Rita Hauser, International Lawyer and Advocate for Peace in the Middle East

Rita Hauser

Donor Profile Rita Hauser

Rita Hauser is an international lawyer and philanthropist who, in 1988, met with Yasser Arafat to persuade him to recognize Israel and renounce violence.

Eleven years later, Hauser joined the RAND Board of Trustees. Her commitment to peace, diplomacy, and humanitarian efforts continue to drive her current work as the president of the Hauser Foundation, as the chair of the International Peace Institute, and as a member of the advisory board of the International Crisis Group.


Before Hauser ever met with Arafat, she traveled to Israel as a representative to the UN Commission on Human Rights and the Legal Committee. It was 1967, right after the Six-Day War. The visit left a deep impression—as did all the books she read on the history of the conflict, provided to her by Golda Meir, Israel's fourth prime minister and Hauser's mentor.

Hauser also spent time in Palestinian refugee camps. As she says, “There were refugee camps all over the place—the heart of the leftover of the war of 1948.”

Her interest in the experiences of Israelis and Palestinians led to her appointment as head of the American branch of the International Center for Peace in the Middle East (1984–1991).

Hauser helped establish the RAND Center for Middle East Public Policy advisory board. More recently, she helped fund RAND's Strategic Rethink project; one of its leaders is her longtime friend Richard Solomon, a senior fellow at RAND.

According to Solomon, “Rita's lifelong interest in international affairs is combined with an intense determination to encourage 'out of the box' thinking on almost any significant issue in foreign policy. This is evident in her support for Strategic Rethink. She sees how the world is changing, and wants RAND to be a creative voice as our country reconsiders its role in the world.”

While no longer on the board, Hauser remains a committed supporter. “I'm very high on RAND,” she says. “The other think tanks are on the left or the right; there are very few that truly embrace objectivity as a core value, as does RAND.”

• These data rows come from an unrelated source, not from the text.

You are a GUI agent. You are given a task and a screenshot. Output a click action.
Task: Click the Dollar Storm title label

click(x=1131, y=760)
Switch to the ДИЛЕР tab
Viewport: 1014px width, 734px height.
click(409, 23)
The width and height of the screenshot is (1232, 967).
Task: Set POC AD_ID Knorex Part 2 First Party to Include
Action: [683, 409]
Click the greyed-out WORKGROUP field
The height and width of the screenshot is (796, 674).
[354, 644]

When asked what keeps her going, after so many years of setbacks in the Middle East and globally, Hauser says, “I'm an optimistic person. You find some answers to problems. You just can't throw up your hands and say there are none.”

Hauser has served as United States Ambassador to the United Nations Commission on Human Rights (1969–1972), as a member of the United States delegation to the twenty-fourth U.N. General Assembly, as a member of the President's Foreign Intelligence Advisory Board (2001–2004), and as a member of the President's Intelligence Advisory Board (2009–2013).